§ COMPLETE THE FOLLOWING:
• a. Transcribe the circus history excerpt word for word, from "Things weren’t much" up to and including "in the future.".
• b. Decide whether each statement below agrees with the circus history excerpt, answering yes or no and quoting the words from the excerpt that settle it: (i) The fight between two leopards took place in Austin, Texas, on November 2. (ii) The circus paraded in Little Rock, Arkansas, on November 17. (iii) The city of Duluth sued the Ringlings for $500 over damage to its pavement.

§ EXTRACT PROVIDED:
--- start ---

2. Candy Stand Book, Ringling Bros. Show, Season of 1906, Frank Parson, CWM, p. 82.
On November 17 at Little Rock, Arkansas, it “[r]ained hard all day. They put up everything but the rain kept up and it was so muddy they did not parade or show.” Two days later, in Jonesboro, Arkansas, it “[w]as still raining and the lot was so muddy they just put up cook house and horse tents and did not try to show. Paid off the men and went home.”11
Not all problems in 1906 were weather related. An altercation between two leopards while in Austin, Texas, on November 2 resulted in “such damage that one of the spotted attractions of the show went to the happy jungle.” And a train wreck in Galveston, Texas, on November 5 demolished two cars and killed a horse.12
The Ringlings faced a string of problems in Duluth, Minnesota. After the Brothers paid the usual license fees to appear in that city, a city inspector found that the calliope had no steam boiler license, and the Ringlings were forced to pay another fee. Then the city sued the Ringlings for $1,000 for tearing up their “new macadam pavement” with their heavy circus wagons. “It was claimed by the city that the pavement was constructed to withstand all ordinary loads and traffic, but that the circus people drove over it with a large number of heavily loaded wagons with narrow tires. It is alleged that some of the loads were in excess of twenty tons.”13 The city held the Ringlings’ Big Top tent as collateral until the lawsuit was settled. Finally, an agreement was reached, the Ringlings made a security deposit, and the circus was ready to pack up and leave for Superior, Wisconsin, the site of their next stand. As the Ringlings left the lot, the city’s health inspector said the circus had left the park “covered with unsightly rubbish” and forced them to clean up the show grounds and the street in front before leaving.14
The Duluth experience had all the markings of a shakedown, a rather common occurrence on the road. Some city officials tried to get as much from the circus as they could. One way the circus handled the problem was to give certain city officials free tickets; this, too, was a problem, as the more free tickets that were handed out, the less room there was in the Big Top for paying customers.
Things weren’t much better a few days later in Superior, just across a Lake Superior canal from Duluth. A Duluth newspaper reported:
Ringling Brothers’ circus has been sued in Superior because its heavily loaded wagons cut up the pavement in a number of places. Proceedings against the circus in that city were instituted yesterday when the city served summons on the proprietors to appear in court, July 20, and show cause why they should not repair the pavement or settle for damage done.15
The Ringlings were pleased to leave the shores of Lake Superior and be on their way to North Dakota, where fancy paved streets were still in the future.

--- end ---

§ RECORD EXCERPTS:
--- start ---

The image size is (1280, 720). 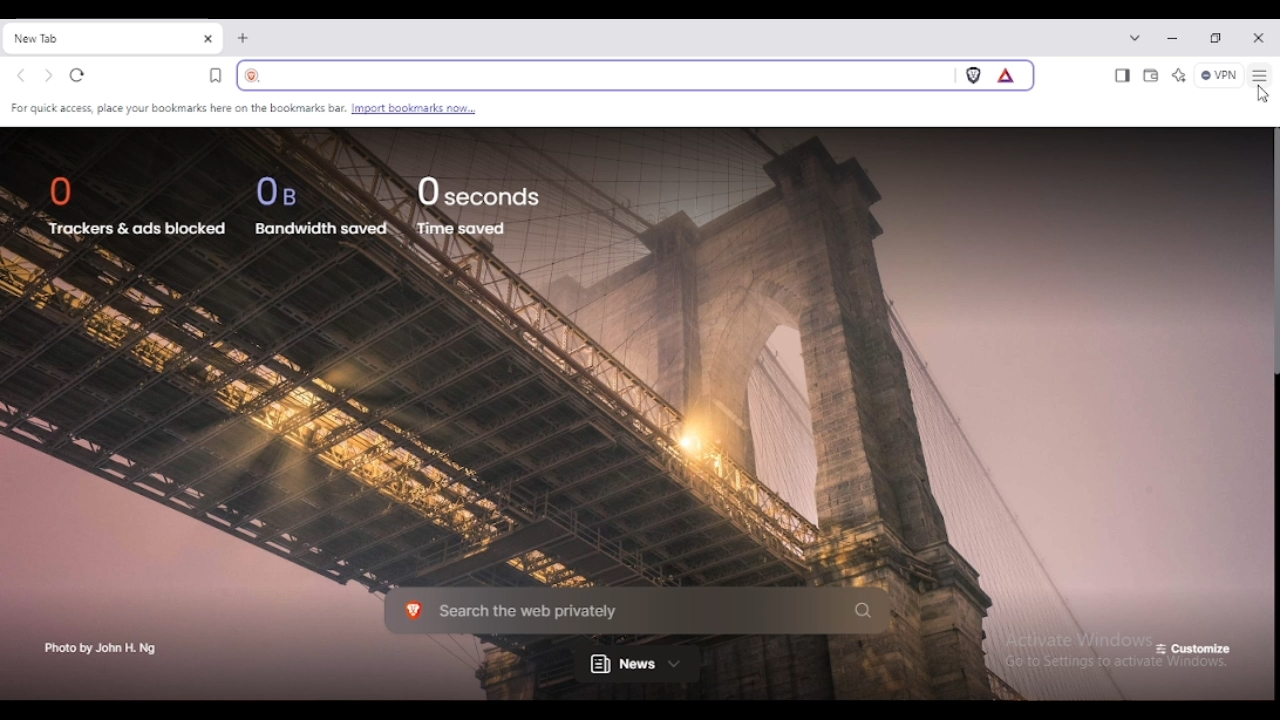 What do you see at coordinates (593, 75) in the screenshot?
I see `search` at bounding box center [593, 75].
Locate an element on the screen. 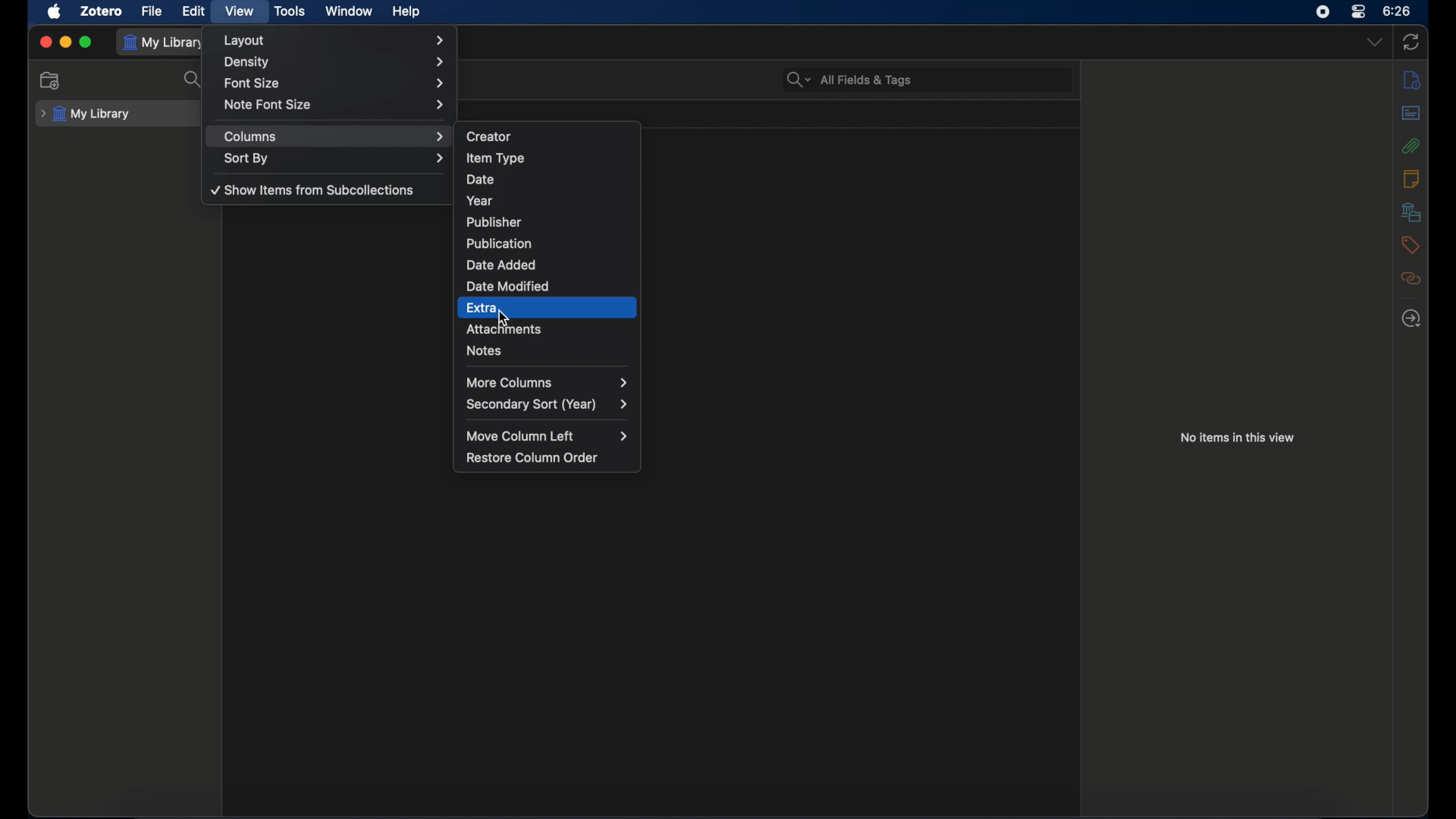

--- end ---
--- start ---

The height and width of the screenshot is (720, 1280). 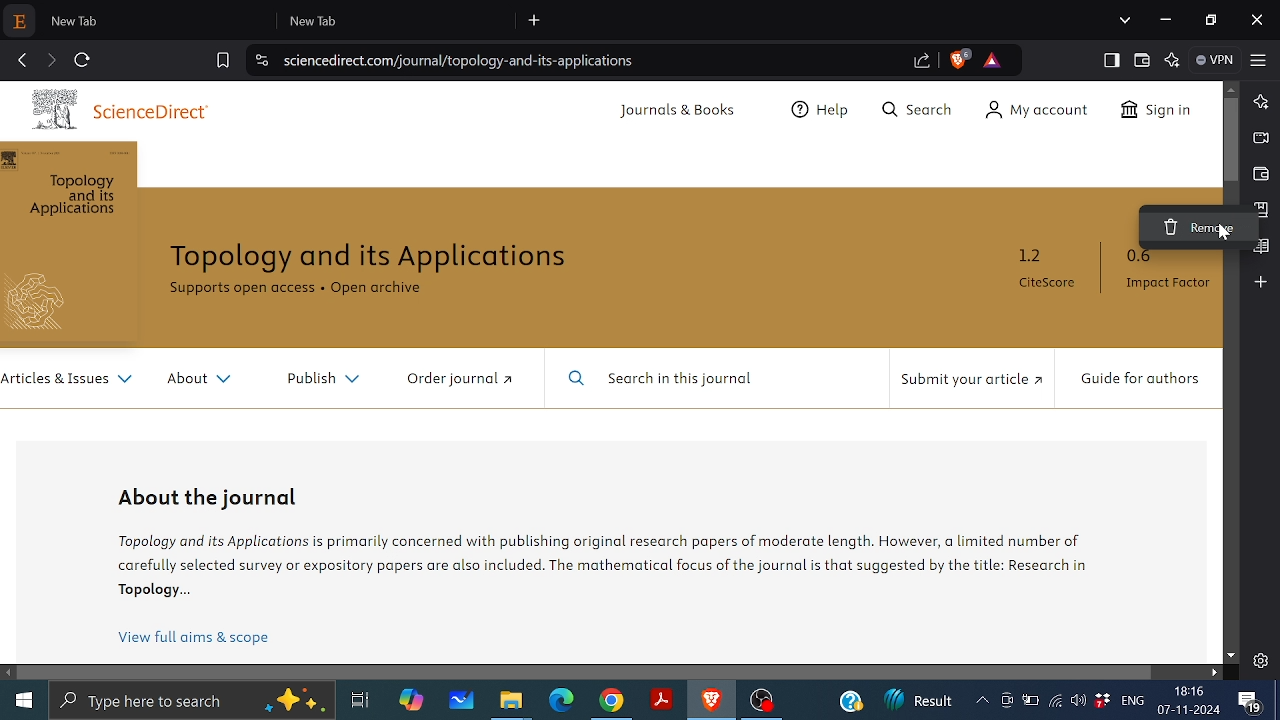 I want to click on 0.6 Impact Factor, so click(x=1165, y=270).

--- end ---

§ RESULTS FOR THE EXERCISE:
• a.
Things weren’t much better a few days later in Superior, just across a Lake Superior canal from Duluth. A Duluth newspaper reported:
Ringling Brothers’ circus has been sued in Superior because its heavily loaded wagons cut up the pavement in a number of places. Proceedings against the circus in that city were instituted yesterday when the city served summons on the proprietors to appear in court, July 20, and show cause why they should not repair the pavement or settle for damage done.15
The Ringlings were pleased to leave the shores of Lake Superior and be on their way to North Dakota, where fancy paved streets were still in the future.

• b.
(i) Yes: "An altercation between two leopards while in Austin, Texas, on November 2"
(ii) No: "it was so muddy they did not parade or show."
(iii) No: "the city sued the Ringlings for $1,000"